Workforce housing and Menards, Minot, North Dakota
The Associated Press reports in "Menard sends state workers to staff booming Minot, N.D., store" (via the Green Bay Press-Gazette, the story is more complete than the version that ran in the Washington Post) that the Menards Home Improvement chain will hire workers in Wisconsin for their new store in Minot, North Dakota, and fly them in for weekly shifts, putting them up at hotels. (The media has been full of stories about the boom in North Dakota, and shortages of workers and housing, due to the shale oil and gas boom there.)
From the article:
Menard, which has more than 200 stores in the Upper Midwest, said this would be the first time it has ferried in workers by airplane, but it believes jetting in employees for weeklong stints and housing them in hotels “is going to be a permanent solution for as far as we can see.” ...

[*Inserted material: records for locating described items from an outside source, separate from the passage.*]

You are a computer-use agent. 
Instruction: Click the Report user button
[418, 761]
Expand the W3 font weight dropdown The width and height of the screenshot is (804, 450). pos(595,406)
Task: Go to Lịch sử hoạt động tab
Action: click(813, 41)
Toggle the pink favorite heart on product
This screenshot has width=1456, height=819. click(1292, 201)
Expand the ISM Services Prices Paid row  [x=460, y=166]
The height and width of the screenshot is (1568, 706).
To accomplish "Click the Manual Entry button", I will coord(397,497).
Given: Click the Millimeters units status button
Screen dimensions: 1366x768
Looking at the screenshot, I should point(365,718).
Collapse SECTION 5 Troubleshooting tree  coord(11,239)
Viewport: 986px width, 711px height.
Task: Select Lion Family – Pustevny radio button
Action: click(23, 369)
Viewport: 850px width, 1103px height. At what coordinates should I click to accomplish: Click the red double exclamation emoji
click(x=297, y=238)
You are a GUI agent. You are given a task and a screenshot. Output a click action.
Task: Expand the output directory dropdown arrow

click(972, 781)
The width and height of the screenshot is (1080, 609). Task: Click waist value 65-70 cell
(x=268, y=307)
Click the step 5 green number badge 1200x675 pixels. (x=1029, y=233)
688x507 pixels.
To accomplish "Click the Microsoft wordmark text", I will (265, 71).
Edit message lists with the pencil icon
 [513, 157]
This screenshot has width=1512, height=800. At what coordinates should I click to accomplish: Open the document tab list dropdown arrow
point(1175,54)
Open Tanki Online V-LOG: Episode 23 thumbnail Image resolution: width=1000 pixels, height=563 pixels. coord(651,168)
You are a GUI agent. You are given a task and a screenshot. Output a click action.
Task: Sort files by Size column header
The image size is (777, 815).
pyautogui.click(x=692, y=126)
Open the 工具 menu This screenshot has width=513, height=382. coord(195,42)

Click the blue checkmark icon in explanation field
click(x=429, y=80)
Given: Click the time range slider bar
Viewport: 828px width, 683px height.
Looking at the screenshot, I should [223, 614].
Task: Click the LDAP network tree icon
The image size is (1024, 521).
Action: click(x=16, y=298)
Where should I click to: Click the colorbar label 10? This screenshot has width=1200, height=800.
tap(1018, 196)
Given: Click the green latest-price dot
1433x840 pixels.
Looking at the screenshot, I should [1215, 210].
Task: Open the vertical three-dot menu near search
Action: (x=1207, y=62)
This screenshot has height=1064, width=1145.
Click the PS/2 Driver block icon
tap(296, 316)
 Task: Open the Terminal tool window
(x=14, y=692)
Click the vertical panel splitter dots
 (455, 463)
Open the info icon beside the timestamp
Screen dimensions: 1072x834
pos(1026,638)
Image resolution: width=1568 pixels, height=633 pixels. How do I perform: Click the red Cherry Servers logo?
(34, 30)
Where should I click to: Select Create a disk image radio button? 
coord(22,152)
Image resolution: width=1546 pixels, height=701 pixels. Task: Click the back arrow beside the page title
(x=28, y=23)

Businesses struggle to attract workers throughout North Dakota, which has some 22,000 more jobs than takers and the lowest unemployment rate in the nation, at 2.4 percent, Job Service North Dakota data show. The unemployment rate in Minot is 2.3 percent.
Menards is really missing the boat by not building housing above their store in Minot, making the store a mixed use facility.
Years ago, I remember reading about Tesco Supermarket chain in the UK mentioning the cost of worker housing as a limiting factor in their growth, given the prevailing wage rates versus the cost of housing. And they discussed how, as part of developing their sites, they could build housing above the store, although they wouldn't limit it to workforce housing. (They have since moved into the mixed use development market, not unlike how retailers in the US often develop shopping centers.)
In DC, Safeway has redeveloped two sites where they'll be part of mixed use projects with residential housing above, and a third site was built this way, but where a Safeway store hadn't been located, at CityVista Downtown. Plans are to redevelop other Safeway sites in upper northwest DC similarly. Giant Supermarket will be opening supermarkets on the ground floor of mixed use housing developments in Cathedral Heights, H Street, and the Shaw neighborhoods.
Rendering of the new Safeway + housing development in Petworth, on Georgia Avenue.
A Best Buy, Container Store, and a hardware store are in the old Sears in Tenleytown, and 400+ housing units were built on top of and adjacent to the building.
Flickr photo by NCinDC.
In the Vancouver development The Rise, a Home Depot and a Canadian housewares chain retailer, Winners HomeSense, are located on the first two floors, along with a supermarket, and there are apartments above.
Menards is missing an opportunity to be creative and innovative and solve problems.
Menards image from the Little House on the Corner blog. I don't have an image of the Minot store. I don't imagine it's any different from this one. Granted building housing above would have been more complicated. But given the demand, from their own employees and more generally, they could have developed the project differently, and solved multiple problems simultaneously.